Young Ran (Christine) Kim (Cardozo; Google Scholar), International Tax Implications for Private Equity Investments, in Research Handbook on the Structure of Private Equity and Venture Capital (Brian Broughman (Vanderbilt; Google Scholar) & Elisabeth de Fontenay (Duke; Google Scholar) eds., forthcoming 2025). :
Private equity funds (PEFs) have continuously grown over the last couple of decades, making up a “quarter of global M&A activity and as much as half of the leveraged loan issues in the capital markets” (Talmor and Vasvari, 2011, 3). Its popularity is due to the fact that it allows access to capital not available on the public markets.

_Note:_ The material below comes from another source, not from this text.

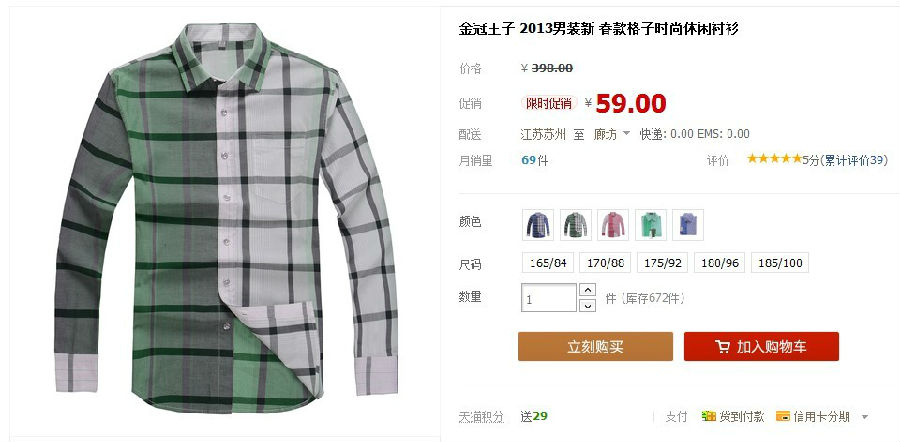Expand the payment options dropdown arrow
This screenshot has width=900, height=442.
coord(865,417)
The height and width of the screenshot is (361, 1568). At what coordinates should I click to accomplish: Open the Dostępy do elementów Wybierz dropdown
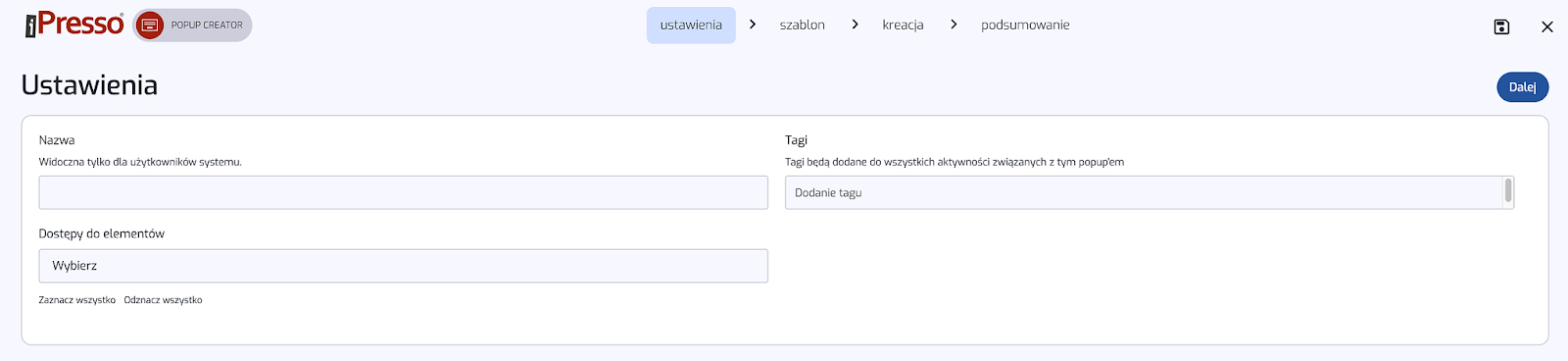click(404, 266)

However, discourse on private equity tax is still limited to domestic matters. There is scant research analyzing international tax aspects of PEFs’ cross-border investment, despite the dramatic increase in international capital flows. Indeed, PEFs invest all over the world. American private equity firms were in charge of 32% of international buyout investments between 2003 and 2007. During the same period, 34% of the investments from the European private equity market were deployed in nondomestic countries (Talmor and Vasvari, 2011).
PEFs eliminate entity-level taxation by using pass-through entities. They further minimize their investors’ tax liability by taking the position that profits distributed to both general partners (GPs) and limited partners (LPs) are passive portfolio investment income and taxed preferentially. The taxation of carried interest at low capital gains rates is likely the most infamous loophole. This Chapter critically analyzes the nature of PEF investment in the cross-border context—whether it is active investment or passive portfolio investment—and discusses the international tax implications. If the nature of PEF investment is active as opposed to the traditional wisdom, the primary tax jurisdiction to levy tax on PEFs’ cross-border income, especially carried interest, would be changed.
This Chapter further proceeds to the pass-through taxation that investors in PEFs aim to accomplish. Fund investment, or indirect investment, does not entail entity-level taxation domestically, so investors enjoy “tax neutrality” between direct and indirect investments made within a country. In contrast, when investments are made across borders, tax neutrality cannot be guaranteed because current international tax regimes are built upon bilateral tax treaties and lack pass-through tax rules for multinational fund investment schemes. This may put investors in a worse tax position than had they invested directly (i.e., over-taxation). In response, investors have created many strategies to reduce tax liabilities internationally when investing indirectly. Sometimes those strategies enable investors to pay even fewer taxes than they would with a tax-neutral benchmark (i.e., under-taxation). This Chapter considers how to achieve tax neutrality goals in the cross-border PEF investments.